In Österreich unterscheiden wir rund 32 Teilstücke beim Rindfleisch, was im internationalen Vergleich viel ist. Dort variiert die Anzahl je nach Land. Nicht nur, was die Namen betrifft, sondern auch die Größe oder die Schnittführung. Die Engländer orientieren sich an acht Haupt-Teilstücken, und Brasilien zählt rund zwanzig. Fest steht: Viele der Rinderteile hätten durchaus mehr Aufmerksamkeit verdient.
1. Nierenzapfen
Wie etwa das Onglet, das auf Deutsch auch Nierenzapfen genannt wird – und streng genommen als Innerei gilt, obwohl es Muskelfleisch ist. Es liegt im inneren Bauchbereich des Rinds, ist grobfaserig und sehr geschmacksintensiv. Es eignet sich gut zum Braten oder zum Grillen und wird gerne medium-rare mit Gemüsebeilagen serviert.
Trockenreifung – gar nicht so trocken?
Unterläuft Rinderfleisch den Prozess des Dry Agings, wird es mehrere Wochen in einem kühlen Raum am Knochen abgehangen. Dadurch verliert es an Wasser, wird zarter und im Geschmack intensiver.
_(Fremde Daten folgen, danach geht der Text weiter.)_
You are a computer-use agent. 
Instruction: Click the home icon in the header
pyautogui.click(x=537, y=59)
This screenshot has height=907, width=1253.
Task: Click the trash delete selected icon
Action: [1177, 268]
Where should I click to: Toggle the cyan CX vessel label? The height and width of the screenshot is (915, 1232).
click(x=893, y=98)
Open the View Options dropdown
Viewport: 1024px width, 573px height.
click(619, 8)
Doch so trocken ist diese Angelegenheit nicht: Die Luft sollte rund 80 Prozent Luftfeuchtigkeit haben, um den charakteristisch erdig-nussigen Geschmack des gereiften Rindfleischs zu erzielen.
2. Wadschinken
Auf den ersten Blick weniger exotisch, aber immer noch zu wenig gewürdigt, ist auch das Beinfleisch zu erwähnen. Ja, klar, als Suppenfleisch sorgt es ohne Zweifel für schmackhaften Fettgehalt und geschmackliche Intensität. Doch es kann mehr: Gerade die Beinscheiben des Rinds, also der quer zum Knochen geschnittene Wadschinken, eignen sich für schmackhafte Schmorgerichte – in Italien wird etwa Osso Bucco daraus gemacht. Sie werden aber auch immer öfter mit Niedertemperaturmethoden im BBQ-Bereich zubereitet. Das darin enthaltene Kollagen, das durch langes Garen freigesetzt wird, macht das Fleisch himmlisch mürbe und saftig – so, wie man es aus dem Suppentopf so gar nicht kennt. Ein Trend mit Zukunftspotenzial.
3. Bürgermeisterstück
Ebenso noch eher unbekannt ist das Bürgermeisterstück. In seiner Form erinnert es an eine Haifischflosse, durch die schöne Marmorierung und sein intramuskuläres Fett entfaltet es seinen Geschmack vor allem beim Braten, kann aber auch geschmort werden. Es wird immer wieder – und öfter! – als Alternative zum Tafelspitz eingesetzt, das aus dem hinteren Teil der Rinderhüfte gewonnen wird. Ein noch immer zu unbekanntes Juwel ist außerdem der Flat-Iron-Cut, das aus dem in Österreich bekannten Schulterscherzl-Cut geschnitten wird. Nur wird dabei die Sehne in der Mitte entfernt, wodurch das Stück besonders dünn wird. Damit ist dieses Teilstück, das übrigens erst Anfang der 2000er-Jahre entdeckt wurde, geradezu fürs Kurzbraten prädestiniert – und wird gerne mit kräftigen Aromen und Saucen kombiniert.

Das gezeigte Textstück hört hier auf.